5. Should we have confidence in our model projections?

The recent World Climate Research Programme's (WCRP's) Coupled Model Intercomparison Project phase 3 (CMIP3) multi-model dataset (Meehl et al. 2007a), a set of coordinated simulations with over 20 AOGCMs, has led to an unprecedented effort with literally hundreds of studies evaluating and comparing the current AOGCMs (Räisänen 2007; Randall et al. 2007 and references therein; Gleckler et al. 2008; Reichler & Kim 2008) (see also http://www-pcmdi.llnl.gov/ipcc/subproject_publications.php). All models simulate the present-day temperature and (to some degree) precipitation well on large scales (Randall et al. 2007), and simulated trend patterns are consistent with observations (Hegerl et al. 2007) if models are forced with all radiative forcings. Projected future warming patterns are robust (Meehl et al. 2007b), but global temperature change is uncertain by approximately 50 per cent (Knutti et al. 2008) owing to carbon cycle uncertainties (Friedlingstein et al. 2006) and models differing in their feedbacks (Bony et al. 2006). Short-term projections are better constrained by the observed warming than long-term projections (Knutti et al. 2002; Stott & Kettleborough 2002). Models project changes in precipitation, extreme events (Tebaldi et al. 2006) and many other aspects of the climate system that are consistent with our understanding, but agreement between models deteriorates as one moves from continental to regional to local (i.e. grid point) scales.
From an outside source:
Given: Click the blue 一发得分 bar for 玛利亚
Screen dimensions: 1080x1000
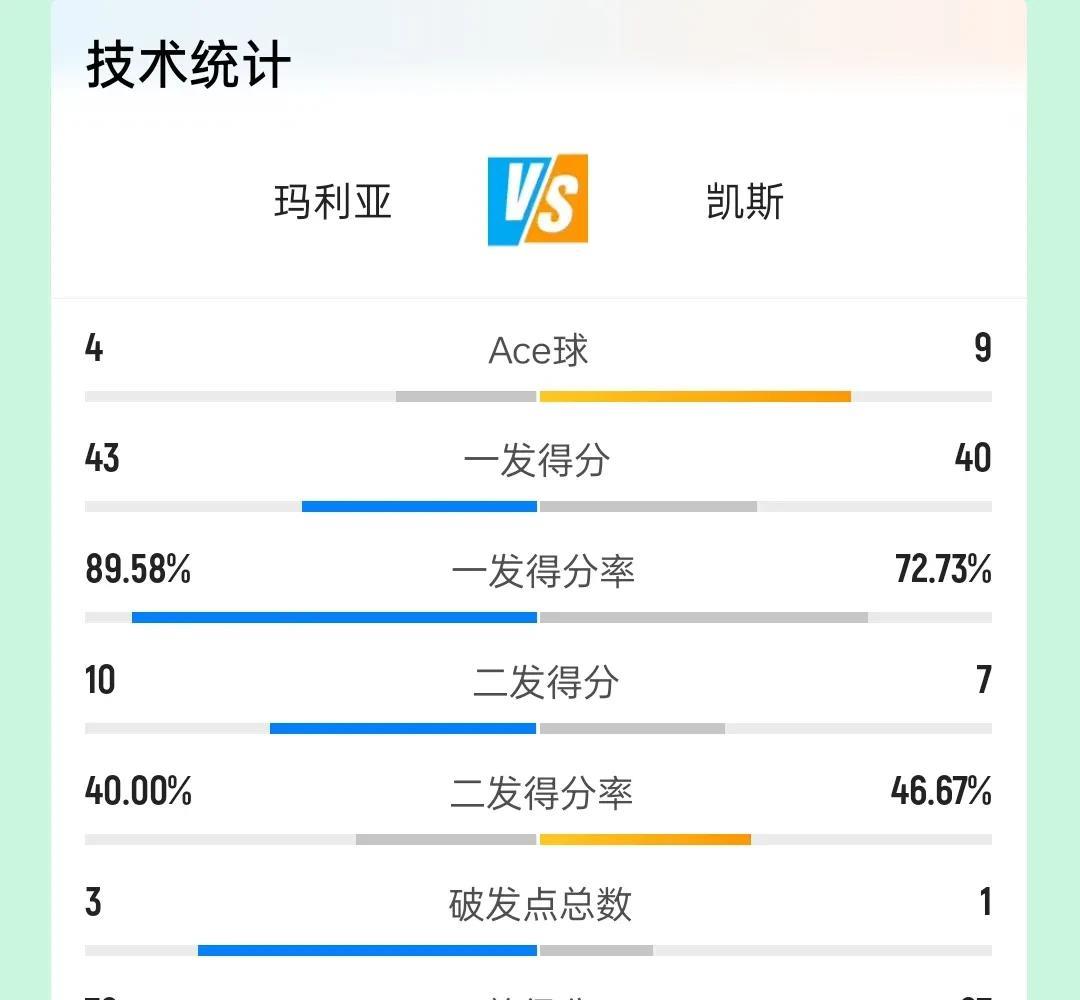Looking at the screenshot, I should [x=419, y=507].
The average of multiple models outperforms any single model when compared with observations (Gleckler et al. 2008; Reichler & Kim 2008), indicating that part of the biases are random. However, models are often based on similar assumptions, such that structural errors are correlated (Tebaldi & Knutti 2007; Jun et al. 2008a). Some models also agree better with observations than others; therefore, naive averaging is unlikely to be the best option. In figure 2 the ‘model performance mountain’ is shown, an attempt to visualize the CMIP3 model landscape and performance. The horizontal position of each model is determined by a ‘classical multidimensional scaling’ analysis (principal coordinate analysis) of a distance matrix, where the distance metric between two models is the root-mean-square difference of the simulated 1980–1999 mean winter and summer surface temperature maps. The multidimensional scaling (Cox & Cox 2001) finds the best representation of the models in a two-dimensional space, such that models being ‘close’ in their distance metric tend to be close on the map (for a matrix of distances between European cities, the algorithm would produce a map of Europe). The vertical coordinate is the root-mean-square difference of the simulated 1980–1999 surface temperature compared with the ERA40 reanalysis dataset (located on top of the mountain). The better the agreement, the higher the model's elevation on the mountain. The figure illustrates that models ‘climb the mountain from different sides’, but that models developed by the same group (same symbols) tend to be near each other, since they show similar bias patterns (e.g. the three NASA GISS models 8–10 are all on one side of the mountain). The multi-model average (blue) is slightly better than some of the best models, and the average of the five best models (green) is even better, but they are not as good as one would expect if all biases were random. The figure will, of course, look different for each variable and should, therefore, be seen as one depiction of model similarity rather than an objective quantification of skill in some overall sense. For a more detailed discussion of local correlation of model biases and visualizations using multidimensional scaling, see Jun et al. (2008b).

Figure 2

Climbing the model performance mountain. The horizontal distance between two models is an approximation to their similarity in simulating the spatial distribution of present-day surface temperature. The horizontal coordinates are dimensionless and have no physical meaning. The elevation of a model is the r.m.s. difference of climatological surface temperature from observations; perfect agreement with reanalysis is on top of the mountain (see text for details). Models from the same institution (same symbols except dots, which mark single models) tend to be near each other, because they have similar bias patterns. The multi-model mean (MM, blue) and the mean of the five best models (B5, green) perform better than single models and are closer to the top of the mountain, but in terms of elevation still far away from it.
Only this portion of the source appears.